This is the quick and easy lunch that I've been shamelessly eating 2 - 3 a week. I'm pretty sure that I'm going to be sick of it in a few weeks, along with vanilla yogurt, and peanut butter, but for now it's all I can think about. I'm finding it harder and harder to come up with fun and interesting recipes because my mind is constantly thinking about what my life is going to be like with a tiny baby and questioning if I will ever sleep again? When I'm not thinking about the baby and 'oh, shit we need to set up that car seat', and 'seriously Heather, you need to finish that baby's room', and 'what about a heart rate monitor, do we need that?' I am seriously distracted by the painters who are painting the exterior of our house - although, I'm pretty happy with the color we chose, it's a sort of dark teal/blue/gray. The house has many personalities and changes in the various lights, so it's hard to really pinpoint the exact color, which I love. I'll have to share some pics once it's all finished, the painters are no longer swinging from ropes and destroying my gardens, and I have my new black front door that I've been obsessing about for weeks.
Last weekend I had the most relaxing few days that I've experienced in weeks. I went to a wedding in the Olympic Park, stayed at a cozy lodge in the woods, experienced the most desirable weather imaginable. Overcast, cool, and absolutely amazing. I forgot how lovely the weather could be in the PNW. Most of my friends from Seattle were there, and we spent the weekend relaxing (me), hiking and canoeing (them). I managed to make a pretty good dent in a book dedicated to baby sleep training, which, to be honest, has left me more confused than ever. I ate so much good food, slept a ton, and overall feel really good about things. I witnessed two really fantastic people share their love for one another and it was really beautiful. I now feel as rested as a pregnant lady at 35 weeks can feel, and I'm ready to get some stuff done before this baby gets here.

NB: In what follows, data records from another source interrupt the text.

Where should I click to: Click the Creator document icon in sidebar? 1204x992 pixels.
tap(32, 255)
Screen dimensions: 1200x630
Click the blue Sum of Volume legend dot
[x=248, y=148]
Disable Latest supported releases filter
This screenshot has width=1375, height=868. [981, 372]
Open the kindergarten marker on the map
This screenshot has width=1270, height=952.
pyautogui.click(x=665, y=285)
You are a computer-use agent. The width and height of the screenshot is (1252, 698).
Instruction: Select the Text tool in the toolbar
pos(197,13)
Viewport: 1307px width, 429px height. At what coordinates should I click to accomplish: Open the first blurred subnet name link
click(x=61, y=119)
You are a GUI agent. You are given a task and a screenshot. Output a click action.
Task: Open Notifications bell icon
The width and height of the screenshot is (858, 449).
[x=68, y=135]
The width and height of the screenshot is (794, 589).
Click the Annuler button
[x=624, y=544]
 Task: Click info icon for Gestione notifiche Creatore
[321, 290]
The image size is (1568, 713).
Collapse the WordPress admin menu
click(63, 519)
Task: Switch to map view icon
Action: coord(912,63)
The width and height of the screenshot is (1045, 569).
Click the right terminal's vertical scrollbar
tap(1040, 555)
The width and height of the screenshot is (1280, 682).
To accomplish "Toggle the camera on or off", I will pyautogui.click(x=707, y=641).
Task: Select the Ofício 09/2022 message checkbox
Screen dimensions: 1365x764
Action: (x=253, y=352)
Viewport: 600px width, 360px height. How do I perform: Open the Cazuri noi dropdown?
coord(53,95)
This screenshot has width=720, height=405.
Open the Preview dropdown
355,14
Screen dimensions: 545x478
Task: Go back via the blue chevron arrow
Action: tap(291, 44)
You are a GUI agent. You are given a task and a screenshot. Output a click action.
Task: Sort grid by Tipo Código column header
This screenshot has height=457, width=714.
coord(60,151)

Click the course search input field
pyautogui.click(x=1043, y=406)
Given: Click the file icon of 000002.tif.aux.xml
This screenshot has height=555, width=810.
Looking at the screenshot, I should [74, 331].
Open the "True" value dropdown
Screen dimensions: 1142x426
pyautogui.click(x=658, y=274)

Now, this salad. I think half the reason I like it so much is that of the dressing, which is everything to me right now. It's light, sweet, fruity, with a touch of tang. I had originally created it for a taco salad, but now I eat it on everything. It contains 4 simple ingredients - oil, lime juice, maple syrup, and salt - which really couldn't get any better. The salad is a combination of my favorite foods, and now that I seem to have the whole picking a good avocado skill down, I am eating avocado not only in this salad but in serious quantities. For this salad, I like to boil the sweet potato and black beans in broth to give them a bit of flavor, and to ensure that the sweet potato is nice and tender in the middle. Often times I'll fry a sweet potato from raw and the exterior crisps up nice, but the center lacks that velvety smooth sweet potato texture. The method of boiling first ensures that you'll get nice and tender sweet potato pieces with a crunchy exterior. Once all of the ingredients are prepared you just toss them in a bowl with a generous pour of dressing. If you need me, I'll be in the kitchen shoveling the rest of this salad into my mouth.
SWEET POTATO, BLACK BEAN, AND CORN SALAD WITH A MAPLE LIME DRESSING
serves 2 as a main
prep time: 10 minutes
cooking time: 20 minutes
6 cups vegetable stock
1 sweet potato, peeled and chopped
1 cup black beans
1 cup corn kernels
1 tbsp oil
4 cups spring mix
1/2 avocado, sliced
1 green onion, sliced
4 tbsp canola oil
2 tbsp lime juice
2 tbsp maple syrup
1/2 tsp salt
Bring the stock to a boil. Add the sweet potato and black beans. Boil until the sweet potato becomes tender but not soft, approximately 7 minutes. You don't want to be able to pierce a fork through the sweet potato, but you don't want it hard either. In between. Drain and set to the side.
In a large frying pan, heat the oil on medium-high. Once hot, add the sweet potatoes, black beans, and corn. Fry until the sweet potato has a nice golden crunchy crust and is soft in the middle.
In a small jar, add the dressing ingredients and shake.
Add the lettuce, sweet potato mixture, avocado, and green onion to two dinner bowls. Drizzle with the dressing. Serve.